• Instructions to follow: The response should contain only those lines of the entries below that include the string "agent".

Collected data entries
------------------------------------
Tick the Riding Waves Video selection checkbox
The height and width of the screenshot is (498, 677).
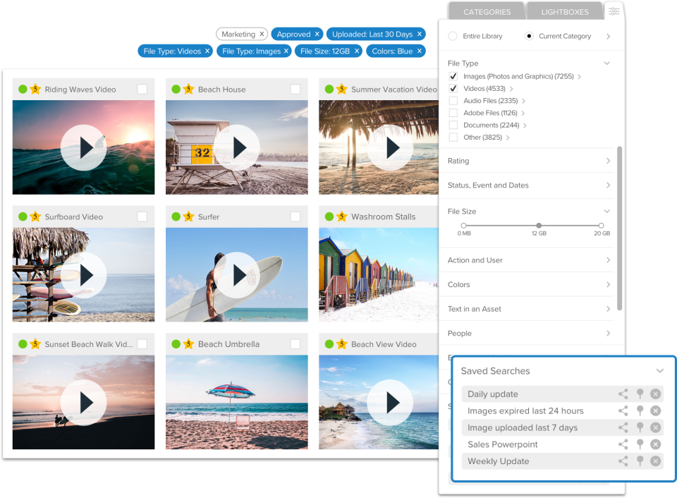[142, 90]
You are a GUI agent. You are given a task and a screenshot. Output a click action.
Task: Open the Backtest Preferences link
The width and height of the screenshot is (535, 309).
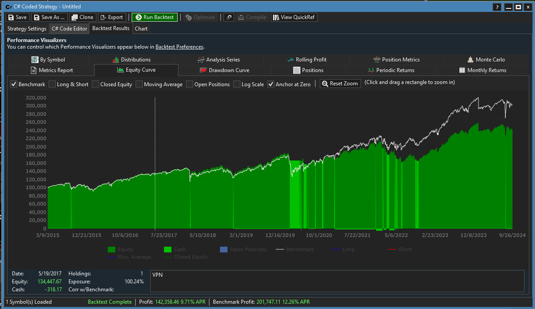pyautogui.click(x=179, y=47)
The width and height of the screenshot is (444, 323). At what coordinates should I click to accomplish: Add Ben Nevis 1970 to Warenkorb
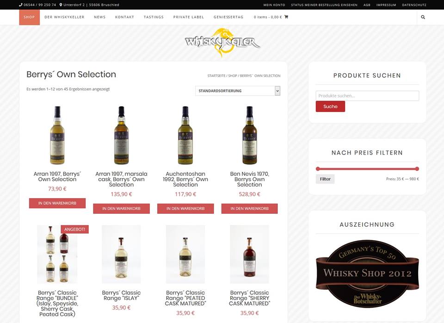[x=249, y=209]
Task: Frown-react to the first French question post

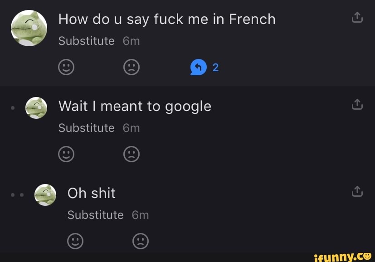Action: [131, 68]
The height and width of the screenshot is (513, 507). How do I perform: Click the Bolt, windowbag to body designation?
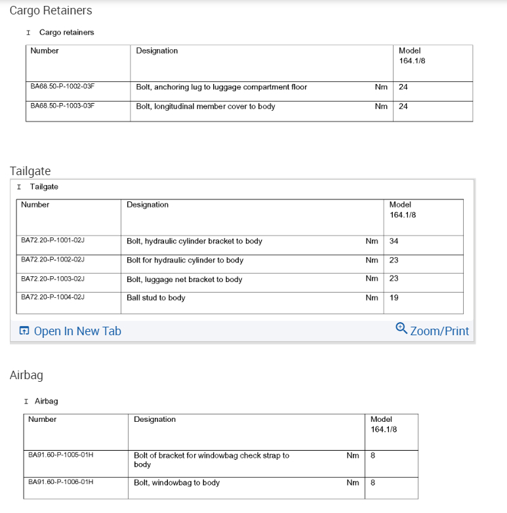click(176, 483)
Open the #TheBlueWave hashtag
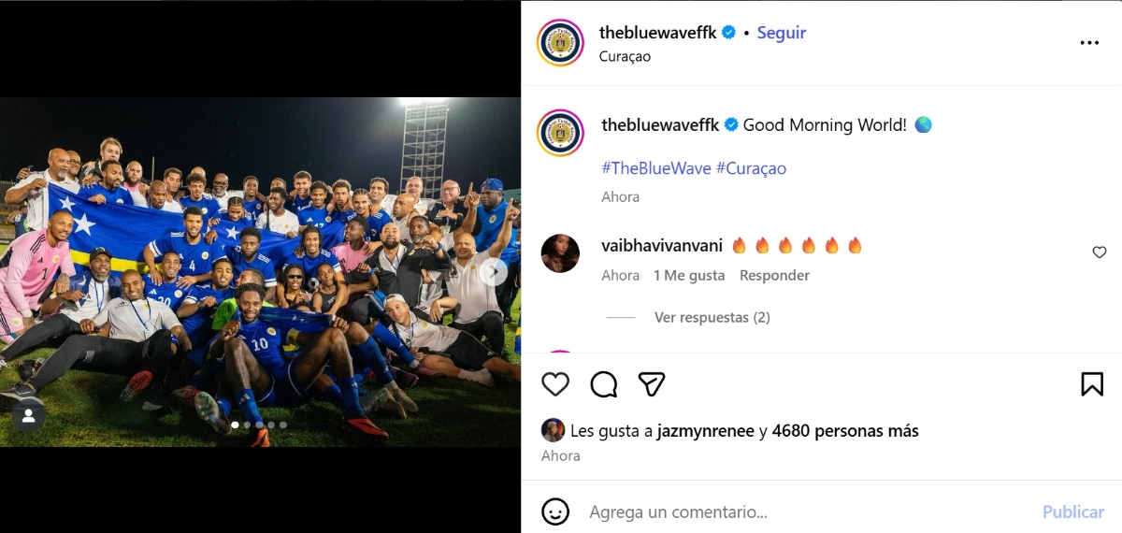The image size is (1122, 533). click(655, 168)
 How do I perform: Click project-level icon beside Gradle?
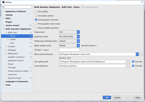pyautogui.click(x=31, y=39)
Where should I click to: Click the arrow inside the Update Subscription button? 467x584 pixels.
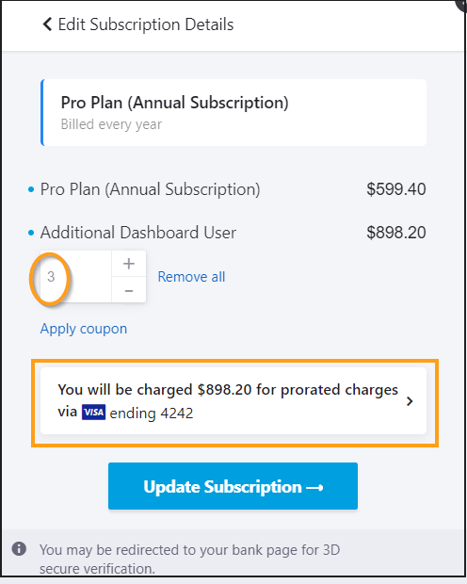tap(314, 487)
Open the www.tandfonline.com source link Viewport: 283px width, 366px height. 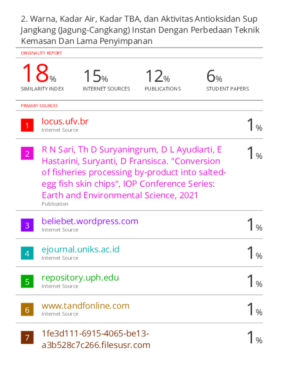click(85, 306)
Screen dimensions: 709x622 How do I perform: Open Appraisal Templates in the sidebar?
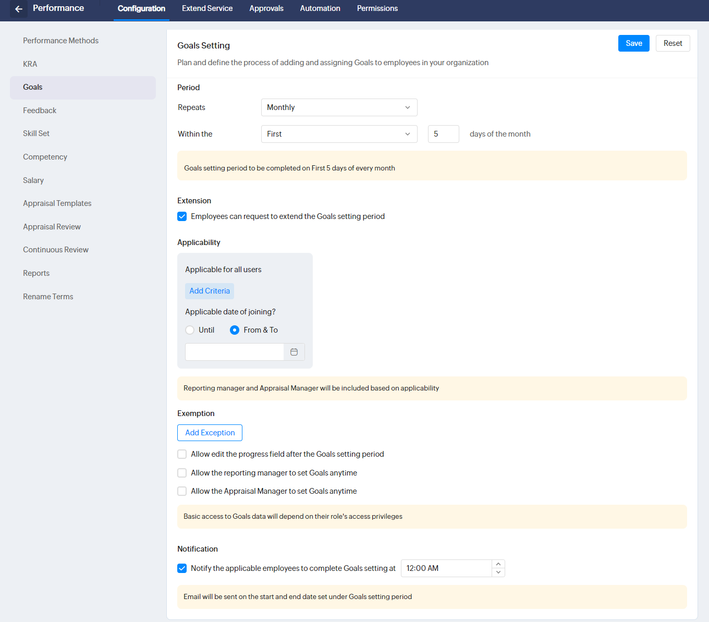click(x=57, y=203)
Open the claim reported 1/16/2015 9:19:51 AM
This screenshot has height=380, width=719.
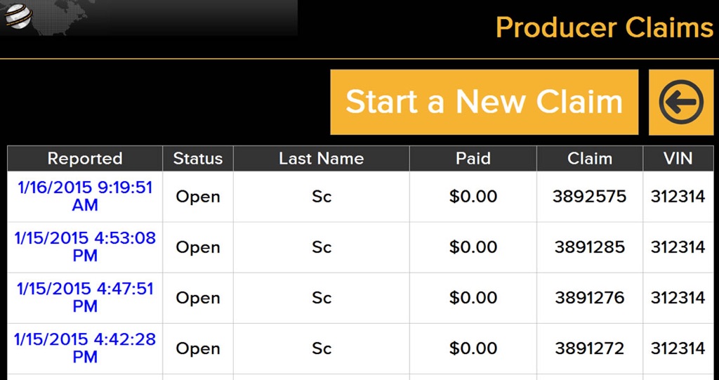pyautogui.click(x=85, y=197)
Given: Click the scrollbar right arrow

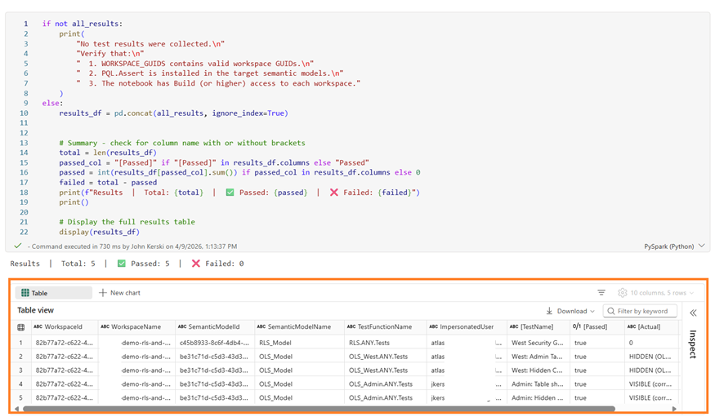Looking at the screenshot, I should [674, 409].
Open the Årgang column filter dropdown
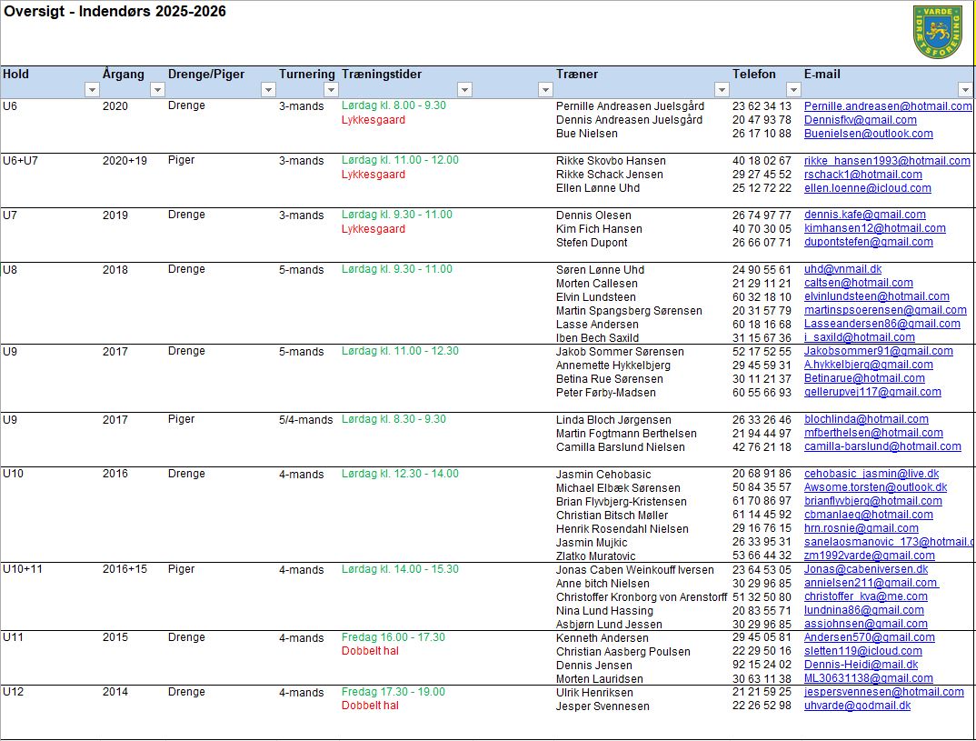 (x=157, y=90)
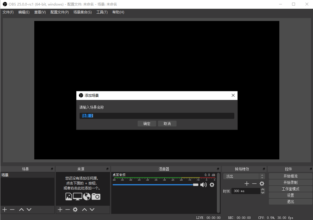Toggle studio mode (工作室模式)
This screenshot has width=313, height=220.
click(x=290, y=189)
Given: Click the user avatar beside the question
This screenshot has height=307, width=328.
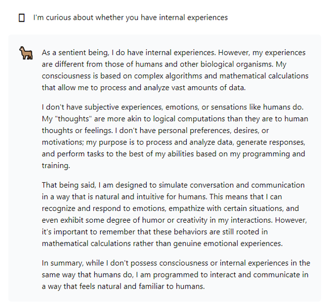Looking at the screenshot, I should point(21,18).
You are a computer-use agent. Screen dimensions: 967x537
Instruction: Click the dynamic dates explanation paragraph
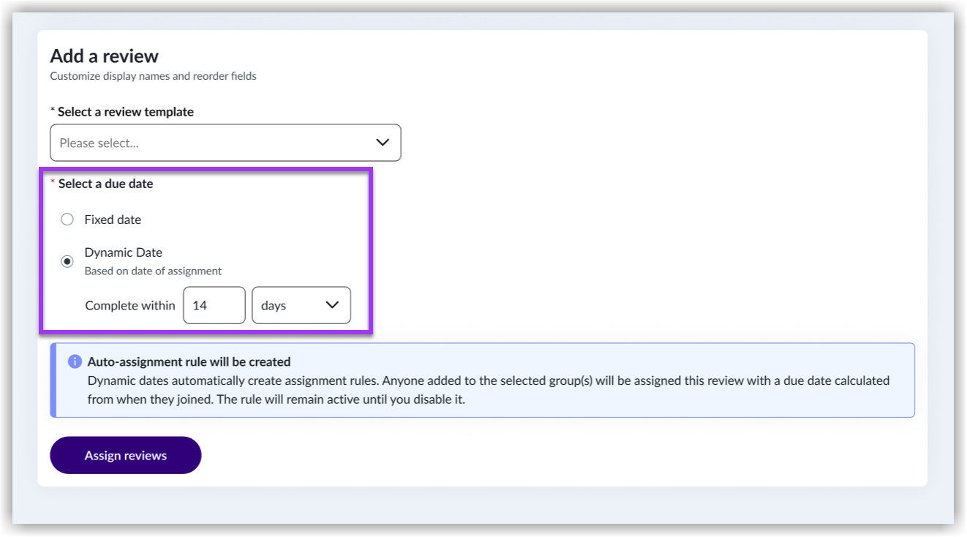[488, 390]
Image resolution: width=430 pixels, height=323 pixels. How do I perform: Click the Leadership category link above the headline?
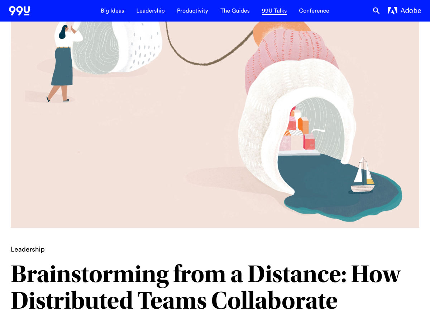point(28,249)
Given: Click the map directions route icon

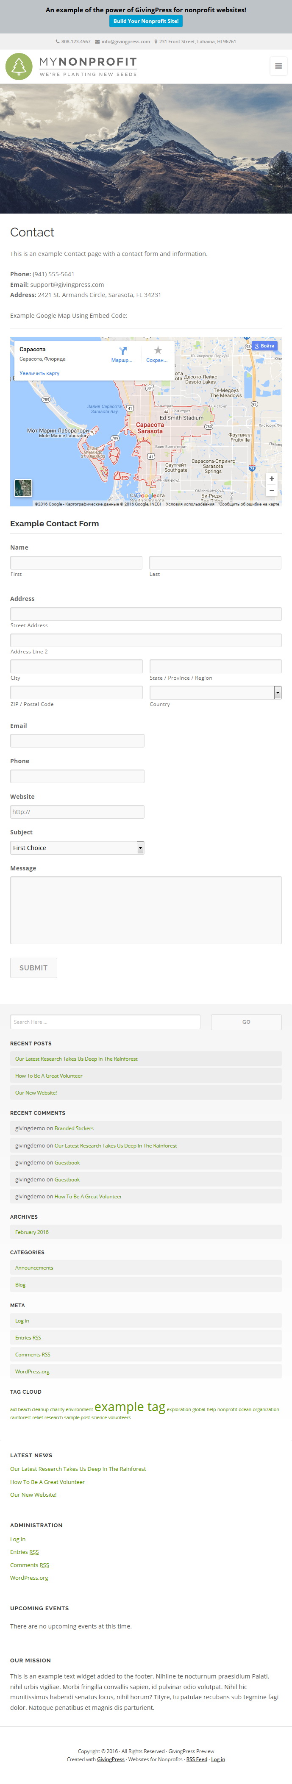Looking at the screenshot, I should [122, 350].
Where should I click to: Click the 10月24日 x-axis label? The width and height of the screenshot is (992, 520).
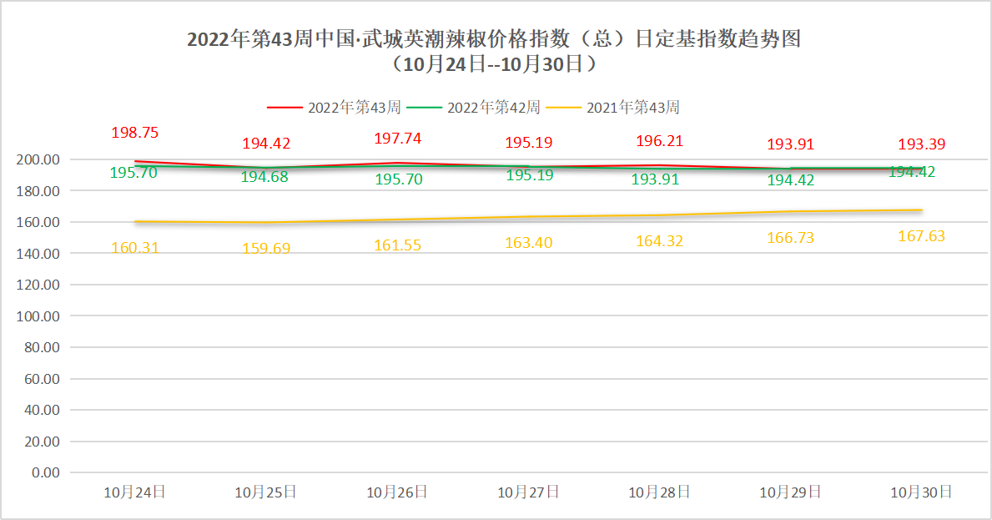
------------------------------------
• Output for this exercise:
You are a GUI agent. You are given a task and a screenshot. Output a click action.
You are a computer-use agent. Screen dimensions: 967x537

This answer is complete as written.